Just last week WHO called for new antibiotics to fight these resistant bacteria. At the same time our local councils are forcing us to keep our spoiled products, cleansing wipes, disposable diapers and a wide variety of other items in our homes for much longer periods of time. Local governments everywhere are reducing the frequency and amounts of domestic waste collection without knowing how detrimental it might be to the health of the ratepayers who pay for the services.
It reeks of the avoidant leadership, we have witnessed for so long in health care. This time it is not patients, but ratepayers, who are becoming the scapegoats for the systems which are under extreme duress. Decreasing garbage services is a potential time bomb. With world temperatures on the increase, these little incubators, whether they are under sinks, or the streets and yards where our children play, are ripe grounds for a range of infections – the kinds the developing world is trying to eradicate.
Separating recyclable products from other wastes and quarantine food wastes may help our Western landfill problems, but what about the potentially infectious biological waste we generate at home, such as syringes used by diabetics, tampons, disposable diapers, used condoms, wipes and bandages? All of which may contain infectious blood, exudates and secretions.
At least with frequent collection we could be assured that we wouldn’t be incubating infectious material and placing more people at risk. Most of us aren’t trained in public health.
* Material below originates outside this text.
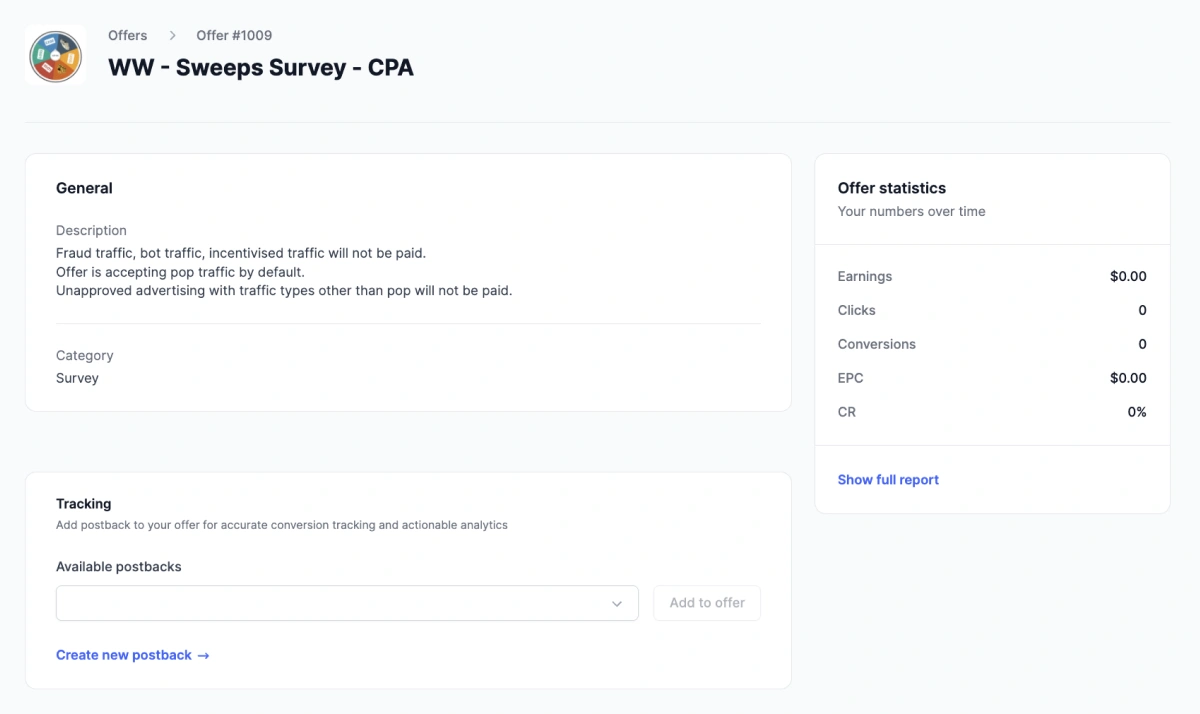Click the arrow icon next to Create new postback
This screenshot has width=1200, height=714.
point(204,655)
Foisting a potentially dangerous change to our environments, without educating us about suitable preventive measures, is negligent. Councils and health services have a duty to provide educational programs to raise awareness of the importance of proper storage of potentially infectious waste generated in our homes and to prevent the possible risk of contamination through improper contact.
Or perhaps, councils rather than providing us with smaller garbage bins could replace our freezers with bigger ones to safely store the waste until it is removed.
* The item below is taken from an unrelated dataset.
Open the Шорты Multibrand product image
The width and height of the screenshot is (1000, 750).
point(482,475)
Biological waste and the inherent potential dangers are really not understood by the general public. If you think that even now some health care providers are still very remiss with waste disposal ( check out some CQC reports of general practices and care homes), the average person is unlikely to be well informed about the dangers. Then there is the next step to change habits. For cash strapped councils there is little incentive to raise awareness as it will mean more work for them at a time when budgets are being cut mercilessly. Unless there is a strong message from central government individual councils will only act from a position of conviction. For the rest, rightly or wrongly, there is not the cash, the knowledge or the will to develop prevention programmes.